- **Your assignment**:
Every line below should be repeated exactly as written.

- **Stored data**:
────────────────────────────────────────
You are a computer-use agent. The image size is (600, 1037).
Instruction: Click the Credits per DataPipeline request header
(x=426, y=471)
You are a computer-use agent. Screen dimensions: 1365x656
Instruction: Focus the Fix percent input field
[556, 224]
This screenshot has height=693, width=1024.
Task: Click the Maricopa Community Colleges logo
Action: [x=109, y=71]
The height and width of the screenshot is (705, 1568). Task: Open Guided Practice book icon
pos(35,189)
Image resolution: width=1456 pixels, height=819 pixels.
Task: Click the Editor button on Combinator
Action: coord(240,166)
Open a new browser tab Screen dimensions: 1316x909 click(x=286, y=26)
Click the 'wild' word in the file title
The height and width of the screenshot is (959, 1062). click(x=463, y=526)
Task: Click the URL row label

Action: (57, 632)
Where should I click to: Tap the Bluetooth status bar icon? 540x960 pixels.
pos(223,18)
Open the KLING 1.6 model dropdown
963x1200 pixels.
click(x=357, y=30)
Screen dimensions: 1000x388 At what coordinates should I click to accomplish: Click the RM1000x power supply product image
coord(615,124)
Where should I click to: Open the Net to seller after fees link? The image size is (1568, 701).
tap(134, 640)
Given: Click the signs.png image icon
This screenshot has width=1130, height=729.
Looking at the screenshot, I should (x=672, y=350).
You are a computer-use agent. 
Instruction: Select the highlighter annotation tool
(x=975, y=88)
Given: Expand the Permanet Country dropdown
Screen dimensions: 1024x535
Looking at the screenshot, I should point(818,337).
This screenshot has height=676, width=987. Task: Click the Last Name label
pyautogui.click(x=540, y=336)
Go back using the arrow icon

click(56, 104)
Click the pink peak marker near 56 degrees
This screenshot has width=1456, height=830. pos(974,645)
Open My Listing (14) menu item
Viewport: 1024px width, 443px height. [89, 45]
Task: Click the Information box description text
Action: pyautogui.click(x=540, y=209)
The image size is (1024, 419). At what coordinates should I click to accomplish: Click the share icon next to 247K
────────────────────────────────────────
- **Answer to the exercise**:
You are a computer-use agent. The image size is (600, 1037).
Instruction: Click the Credits per DataPipeline request header
(x=426, y=471)
You are a computer-use agent. Screen dimensions: 1365x656
Instruction: Focus the Fix percent input field
[556, 224]
This screenshot has height=693, width=1024.
Task: Click the Maricopa Community Colleges logo
Action: [x=109, y=71]
The height and width of the screenshot is (705, 1568). Task: Open Guided Practice book icon
pos(35,189)
Image resolution: width=1456 pixels, height=819 pixels.
Task: Click the Editor button on Combinator
Action: coord(240,166)
Open a new browser tab Screen dimensions: 1316x909 click(x=286, y=26)
Click the 'wild' word in the file title
The height and width of the screenshot is (959, 1062). click(x=463, y=526)
Task: Click the URL row label

Action: (57, 632)
Where should I click to: Tap the Bluetooth status bar icon? 540x960 pixels.
pos(223,18)
Open the KLING 1.6 model dropdown
963x1200 pixels.
click(x=357, y=30)
Screen dimensions: 1000x388 At what coordinates should I click to accomplish: Click the RM1000x power supply product image
coord(615,124)
Where should I click to: Open the Net to seller after fees link? The image size is (1568, 701).
tap(134, 640)
Given: Click the signs.png image icon
This screenshot has width=1130, height=729.
Looking at the screenshot, I should (x=672, y=350).
You are a computer-use agent. 
Instruction: Select the highlighter annotation tool
(x=975, y=88)
Given: Expand the Permanet Country dropdown
Screen dimensions: 1024x535
Looking at the screenshot, I should point(818,337).
This screenshot has height=676, width=987. Task: Click the Last Name label
pyautogui.click(x=540, y=336)
Go back using the arrow icon

click(56, 104)
Click the pink peak marker near 56 degrees
This screenshot has width=1456, height=830. pos(974,645)
Open My Listing (14) menu item
Viewport: 1024px width, 443px height. [89, 45]
Task: Click the Information box description text
Action: pyautogui.click(x=540, y=209)
The image size is (1024, 419). At what coordinates should I click to accomplish: Click the share icon next to 247K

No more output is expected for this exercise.